Failure to address theft from and mismanagement of secret slush funds

Gilab still fails to give sufficient powers to the AG, the IGI and the JSCI to oversee the secret expenditures from the services’ so-called slush fund.

It is highly likely, if not inevitable, that the intelligence services will continue to receive qualified audits from the AG, with no real accountability to the public.

Office of the Inspector-General of Intelligence

While the IGI has been given greater autonomy in making staff appointments and determining the organisational structure of their office, they still do not have the power to make legally binding recommendations.

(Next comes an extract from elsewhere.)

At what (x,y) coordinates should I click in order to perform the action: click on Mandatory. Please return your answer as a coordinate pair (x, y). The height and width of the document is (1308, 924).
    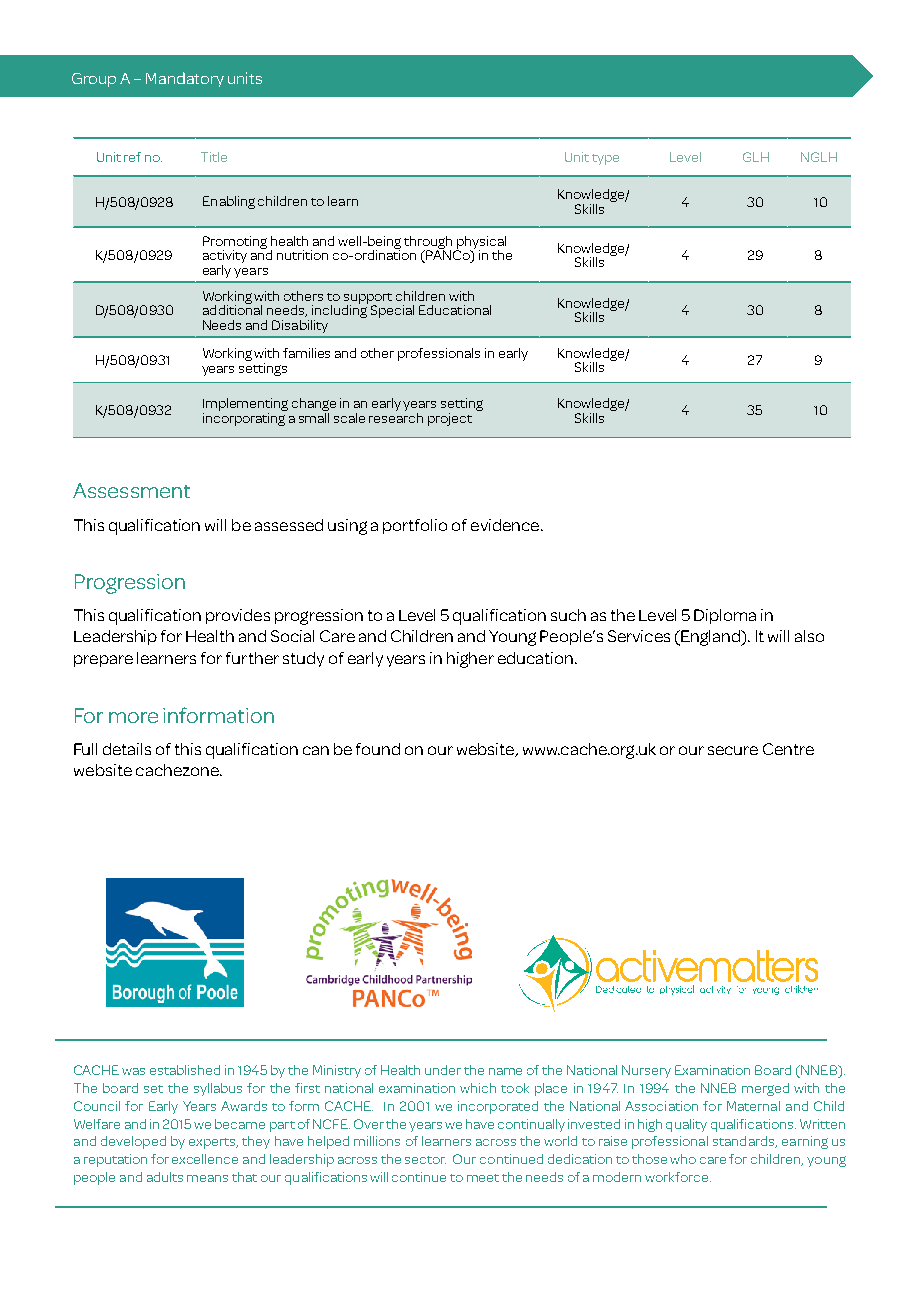
    Looking at the image, I should click on (185, 79).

This means that the IGI’s investigations into malfeasance within the services are unlikely to have significant consequences for members of the services. Thus, members of the services can continue to operate outside of the law.

Also deeply disappointing is the fact that the much needed position of a deputy IGI was not provided for in Gilab.

This means that, should the IGI’s term come to an end, or should they vacate their office for any other reason, there will be a power vacuum.

As in the past, the Office of the IGI runs the risk of remaining rudderless and unable to carry out its functions while a new IGI is yet to be appointed.

Broad definitions

While this Bill presented a golden opportunity for lawmakers to narrow down broad definitions, core concepts such as “national security” and “national security threat” remain vague and open to abusive interpretations by the intelligence services.

It is, however, commendable that the particularly ill-defined term “potential opportunity”, which was contained in older versions of the Bill, has been omitted from the version approved by the National Assembly.

Locating intelligence services within the Presidency

In an attempt to restore the intelligence services to their former glory following the State Capture years, the State Security Agency was absorbed by the Presidency.

Gilab, however, does not provide for a definite limitation on how long the services can remain within the Presidency.

This results in the very real danger of creating a super-presidency in which the services remain under the president’s thumb and become, once again, a mechanism for retaining political power and plundering state coffers.

Some improvements

Despite shortcomings, Gilab does succeed in improving on current legislation in select areas.

The State Security Agency will be split into separate domestic and foreign departments. This is a crucial reversal of the 2009 Presidential Proclamation that consolidated the two branches into a single agency under a super-directorship.

The 2018 High-Level Review Panel had found this amalgamation led to the “serious disruption of the functions, efficiency and operations” of the intelligence services, and an “excessive concentration of power”.

As a result, the High-Level Review Panel recommended that the State Security Agency revert to its pre-2009 organisational structure.

The Bill now also allows for greater – although insufficient – independence of the National Intelligence Coordination Committee (Nicoc).

Nicoc plays a crucial role in the services’ effective functioning by ensuring that intelligence departments adhere to prescripts on intelligence coordination.

Nicoc will now have greater autonomy in appointing staff members and determining its organisational structures, and its budget will be ring-fenced by Parliament.

Despite such gains, the majority of our primary concerns remain unaddressed.

Gilab lacks the safeguards required to ensure that South African intelligence services adhere to the White Paper of Intelligence, the findings of the 2018 High-Level Review Panel’s investigations into the State Security Agency, and the Zondo Commission’s findings on malfeasance within the agency. DM

Heidi Swart is the research and journalism coordinator for Intelwatch, a non-profit organisation based in South Africa and dedicated to strengthening public oversight of state and private intelligence actors in Africa and around the world. Anton Harber is the executive director of the Campaign for Free Expression, an independent, non-partisan, non-profit organisation which defends and enables freedom of expression for all in southern Africa.